Book Notes - Momus "UnAmerica"

UnAmerica

In the Book Notes series, authors create and discuss a music playlist that relates in some way to their recently published book.

Previous contributors include Bret Easton Ellis, Kate Christensen, Kevin Brockmeier, George Pelecanos, Dana Spiotta, Amy Bloom, Aimee Bender, Myla Goldberg, Heidi Julavits, Hari Kunzru, and many others.

Momus (aka Nick Currie) has always impressed me with his music. His new book UnAmerica is a wildly imaginative satirical novel, a modern retelling of the sixth century tale "The Voyage of Saint Brendan."

Rolling Stone wrote of the book:

"It is witty, clever, well-written, and exactly the sort of project Currie can seemingly toss off at his leisure."

Stream a playlist of these songs at Spotify.

In his own words, here is Momus's Book Notes music playlist for his novel, UnAmerica:


My usual plan when I'm writing a book is to set up a very clever and compelling high concept idea and then completely undermine it with a sort of shaggy dog structure in which each step forward, plotwise, is purchased at the price of six steps back: a shambles of digressions, impudent lies, cheeky suggestions, irrelevant asides, stumbling blocks and general plunder.

The high concept idea that structures—or fails, mostly, to structure—UnAmerica is that God hates America and wants to mount a voyage which will lead to its undiscovery and uninvention as a principle in the world. But—fortunately—it's precisely in the digressions and setbacks that we see the logic of God's distaste for a nation that seems to flout all the most reasonable Christian ethics on a daily basis. I'm not a Christian, but early Christian didacticism does interest me, and I take the tale of a 6th Century sea voyage, The Voyage of Saint Brendan, as one of my structuring models.

Music comes into UnAmerica as a series of references in these fragmentary and tangential digressions. So let's go through this as methodically as we can!

"Autobahn" by Kraftwerk

Kraftwerk are actually characters in the book. They visit Summerville, South Carolina—where most of the action takes place—in a Mercedes 600 and have a conversation about cuisine in a Tastee Freez. Florian Schneider bought a Mercedes 600 in the mid-1970s for 25,000 Deutschmarks. Kraftwerk's presence in the book is important: they represent the idea that Europe is several decades ahead of America, and that many of the "American" symbols of modernity—skyscrapers, freeways, even the hamburger and denim—are actually European inventions. The nemesis of Kraftwerk, in the book, is ZZ Top.

"Degüello" by ZZ Top

ZZ Top appear in the novel as a group of Texan socialists searching through a sporting goods store for leotards. They're in the company of a friend, the wrestler Hulk Hogan. A conversation develops at the leotard rail in which ZZ Top and Hogan disagree about Michel Foucault's positive reaction to the 1979 Iranian revolution. Hogan (the most socialist of the friends) suggests that ZZ Top may have been distracted from geopolitics at the time by the recording of Degüello, their debut album for Warner Brothers. To be honest, I've never heard any of ZZ Top's music, and I don't intend to. I just put them in because they seem like the most stereotypically American group ever. Later in the novel Kraftwerk's Florian Schneider and ZZ Top's Billy Gibbons ("brothers turned sour with rancourous rivalry") face off with spears. I won't spoil things by telling you who wins.

--------------------

__Description of the task__
Print out the UnAmerica playlist piece word for word, starting at "Book Notes - Momus" and ending at "and many others.".

__Extracted information__
--------------------

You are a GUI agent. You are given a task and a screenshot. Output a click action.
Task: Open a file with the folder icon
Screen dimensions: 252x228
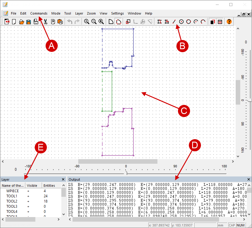[x=21, y=22]
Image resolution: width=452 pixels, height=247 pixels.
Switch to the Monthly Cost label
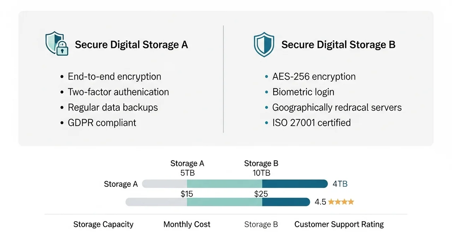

--------------------

__Right answer__
Book Notes - Momus "UnAmerica"

UnAmerica

In the Book Notes series, authors create and discuss a music playlist that relates in some way to their recently published book.

Previous contributors include Bret Easton Ellis, Kate Christensen, Kevin Brockmeier, George Pelecanos, Dana Spiotta, Amy Bloom, Aimee Bender, Myla Goldberg, Heidi Julavits, Hari Kunzru, and many others.